Mafia nigeriana in Sardegna tra droga e schiave in ostaggio coi riti voodoo

La presenza di gruppi criminali evidenziata nel report inviato al Viminale

SASSARI. Dopo il dossier messo insieme dalla Direzione investigativa antimafia (nel 2016), le informative che riguardano la nuova criminalità organizzata e la “forte interazione tra sodalizi italiani e di matrice straniera” da parte degli analisti delle forze di polizia si sono susseguiti con continuità. La preoccupazione espressa dall’ex ministro dell’Interno Beppe Pisanu nel servizio pubblicato sulla Nuova di ieri, in fondo, nasceva da valutazioni oggettive.

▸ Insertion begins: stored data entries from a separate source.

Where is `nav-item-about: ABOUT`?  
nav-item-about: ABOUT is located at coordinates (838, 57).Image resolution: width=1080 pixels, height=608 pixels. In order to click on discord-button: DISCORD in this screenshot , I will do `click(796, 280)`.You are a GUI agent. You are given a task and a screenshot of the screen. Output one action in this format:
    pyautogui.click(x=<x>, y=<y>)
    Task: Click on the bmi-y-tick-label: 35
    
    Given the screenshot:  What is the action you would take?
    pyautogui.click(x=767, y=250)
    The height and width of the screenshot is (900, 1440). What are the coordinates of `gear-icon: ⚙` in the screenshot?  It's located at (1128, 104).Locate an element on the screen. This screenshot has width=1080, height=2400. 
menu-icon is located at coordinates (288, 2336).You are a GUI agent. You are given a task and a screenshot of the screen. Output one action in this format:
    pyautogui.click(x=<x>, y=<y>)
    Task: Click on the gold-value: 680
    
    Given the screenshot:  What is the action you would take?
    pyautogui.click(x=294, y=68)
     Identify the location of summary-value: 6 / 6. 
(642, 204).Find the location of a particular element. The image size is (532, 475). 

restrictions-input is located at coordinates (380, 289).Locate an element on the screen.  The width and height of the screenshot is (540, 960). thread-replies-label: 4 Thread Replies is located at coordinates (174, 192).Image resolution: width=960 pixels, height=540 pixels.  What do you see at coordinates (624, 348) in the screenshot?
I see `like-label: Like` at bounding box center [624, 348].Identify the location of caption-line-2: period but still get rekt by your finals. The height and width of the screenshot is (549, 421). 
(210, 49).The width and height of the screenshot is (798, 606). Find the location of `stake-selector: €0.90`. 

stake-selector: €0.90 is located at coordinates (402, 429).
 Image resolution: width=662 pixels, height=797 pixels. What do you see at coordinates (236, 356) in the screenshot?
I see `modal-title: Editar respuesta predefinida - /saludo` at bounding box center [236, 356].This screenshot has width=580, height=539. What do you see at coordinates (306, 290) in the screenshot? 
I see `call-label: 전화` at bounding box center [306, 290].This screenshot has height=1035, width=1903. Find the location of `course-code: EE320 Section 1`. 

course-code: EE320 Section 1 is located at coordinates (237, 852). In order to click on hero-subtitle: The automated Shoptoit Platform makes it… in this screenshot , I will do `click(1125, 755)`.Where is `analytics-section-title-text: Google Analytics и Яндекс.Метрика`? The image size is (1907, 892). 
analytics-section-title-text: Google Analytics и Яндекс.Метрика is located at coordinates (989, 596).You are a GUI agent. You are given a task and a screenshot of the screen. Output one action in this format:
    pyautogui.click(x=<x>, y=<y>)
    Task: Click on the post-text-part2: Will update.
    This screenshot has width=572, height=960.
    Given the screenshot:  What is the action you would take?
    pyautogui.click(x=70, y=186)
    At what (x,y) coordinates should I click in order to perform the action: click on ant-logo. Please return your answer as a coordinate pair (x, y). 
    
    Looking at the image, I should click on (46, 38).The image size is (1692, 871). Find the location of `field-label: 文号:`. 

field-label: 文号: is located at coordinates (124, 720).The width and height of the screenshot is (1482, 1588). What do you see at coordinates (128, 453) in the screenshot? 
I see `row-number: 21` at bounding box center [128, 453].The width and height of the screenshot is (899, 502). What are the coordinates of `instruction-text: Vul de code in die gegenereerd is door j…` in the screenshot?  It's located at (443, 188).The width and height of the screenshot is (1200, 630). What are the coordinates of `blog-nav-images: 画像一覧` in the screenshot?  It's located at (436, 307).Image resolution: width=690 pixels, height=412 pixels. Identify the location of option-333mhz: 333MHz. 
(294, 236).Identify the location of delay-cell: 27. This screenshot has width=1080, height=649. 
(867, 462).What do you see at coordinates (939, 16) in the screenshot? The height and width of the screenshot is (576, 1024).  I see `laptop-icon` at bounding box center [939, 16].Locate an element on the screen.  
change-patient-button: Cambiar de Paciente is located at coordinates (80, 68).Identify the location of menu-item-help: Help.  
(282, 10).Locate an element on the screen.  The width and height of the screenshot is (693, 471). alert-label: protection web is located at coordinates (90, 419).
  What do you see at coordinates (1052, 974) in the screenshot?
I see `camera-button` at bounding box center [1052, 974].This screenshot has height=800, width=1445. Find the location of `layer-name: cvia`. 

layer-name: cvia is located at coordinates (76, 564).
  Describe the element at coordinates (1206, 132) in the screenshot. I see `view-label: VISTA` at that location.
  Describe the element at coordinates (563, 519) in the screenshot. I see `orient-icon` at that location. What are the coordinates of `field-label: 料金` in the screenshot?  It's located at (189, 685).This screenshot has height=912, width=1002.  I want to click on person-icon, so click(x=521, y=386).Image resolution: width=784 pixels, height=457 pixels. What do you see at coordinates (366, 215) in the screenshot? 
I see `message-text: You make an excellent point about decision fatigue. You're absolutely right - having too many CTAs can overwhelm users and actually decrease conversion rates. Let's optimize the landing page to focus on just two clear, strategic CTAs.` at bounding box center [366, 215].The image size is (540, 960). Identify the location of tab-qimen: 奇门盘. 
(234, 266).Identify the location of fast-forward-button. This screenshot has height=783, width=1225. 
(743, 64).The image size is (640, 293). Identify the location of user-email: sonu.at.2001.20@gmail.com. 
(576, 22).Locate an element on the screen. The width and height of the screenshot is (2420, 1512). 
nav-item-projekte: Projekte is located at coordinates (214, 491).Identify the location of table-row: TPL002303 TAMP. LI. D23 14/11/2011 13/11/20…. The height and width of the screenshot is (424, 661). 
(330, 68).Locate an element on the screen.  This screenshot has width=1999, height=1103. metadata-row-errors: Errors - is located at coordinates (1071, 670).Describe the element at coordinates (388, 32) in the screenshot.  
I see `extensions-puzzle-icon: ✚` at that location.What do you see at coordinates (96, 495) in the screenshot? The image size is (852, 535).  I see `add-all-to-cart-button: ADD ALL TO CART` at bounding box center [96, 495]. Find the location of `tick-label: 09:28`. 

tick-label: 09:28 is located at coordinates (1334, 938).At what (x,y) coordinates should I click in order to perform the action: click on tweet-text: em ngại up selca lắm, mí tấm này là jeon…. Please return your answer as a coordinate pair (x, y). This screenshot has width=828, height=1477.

Nella documentazione arrivata al Viminale, infatti c’è anche un capitolo dedicato alla “Mafia nigeriana in Sardegna”.



«Nel territorio sardo si registra la presenza di organizzazioni criminali nigeriane di matrice “cultista” – è scritto nel rapporto – principalmente nelle province di Cagliari e Sassari, i cui membri sono dediti al traffico di sostanze stupefacenti, alla tratta di esseri umani, alla riduzione in schiavitù, allo sfruttamento della prostituzione e al traffico e spaccio di sostanze stupefacenti». I primi segnali concreti a Sassari nell’estate del 2007. La squadra mobile della polizia - allora diretta da Giusy Stellino - dopo un lungo e complesso lavoro aveva disarticolato una organizzazione mista (nigeriani e italiani) specializzata nel favoreggiamento dell’immigrazione clandestina e lo sfruttamento della prostituzione. In manette 22 persone: operazione “Osusu” era stata denominata. Le ragazze, tutte provenienti dalla Nigeria, venivano acquistate per 10-15mila euro e avviate alla prostituzione. Già allora vennero alla luce le modalità operative con le quali venivano gestite le giovani “schiave”, costrette anche a pagare l’affitto delle piazzole stradali dove venivano obbligate a lavorare.

Sono trascorsi più di 11 anni e la situazione è decisamente peggiorata nel Sassarese e in Sardegna. «Anche in queste realtà territoriali – è annotato nell’informativa del ministero dell’Interno – le organizzazioni “cultiste” presentano delle particolari connotazioni di tipo magico-religioso, riproducendo a livello locale il modus operandi e gli schemi di affiliazione tipici delle confraternite esistenti in madrepatria». Lo spostamento nei territori, quindi, non modifica il modo di operare della criminalità.

«Il contesto criminale nigeriano – è sottolineato nel dossier nazionale – è permeato da uno spiccato associazionismo in cui vengono messe in rilievo le varie congregazioni etniche pseudo-assistenziali che fungono spesso da “copertura” per le attività illegali. In particolare si tratta di organizzazioni “cultiste”, tra le quali emergono la “Supreme Eye Confraternity” (Sec) e la “Black Axe confraternity”». Del secondo gruppo, in particolare, sarebbero noti i movimenti per mettere radici solide in Sardegna. Si tratta di sodalizi ramificati a livello internazionale «che si caratterizzano per la forte componente esoterica, a sfondo voodoo o ju-ju, che va a influire in maniera sostanziale sul reclutamento e sull’operato dei partecipanti, nonchè - data l’alta valenza suggestiva - anche sulle stesse vittime del reato di tratta che restano così indissolubilmente legate, per timore di ritorsioni, ai trafficanti». Dal rapporto arrivato al Viminale, risulta che «i diversificati traffici illegali e la struttura pluricellulare delle consorterie criminose, determinano la necessità di gestire ingenti somme di denaro. Per cui sempre più i nigeriani investono in strutture finanziarie di trasferimento di denaro (money transfer). I proventi delle attività illegali sono impiegati inoltre in attività commerciali di varia natura, quali phone center, alimentari e negozi etnici. Le somme vengono trasferite in Nigeria con il sistema bancario “hawala” o attraverso i “money mule”». Il quadro evidenzia che la criminalità nigeriana è già presente in diverse regioni italiane: Veneto, Piemonte, Lombardia, Emilia, Umbria, Lazio, Campania, Sardegna e Sicilia.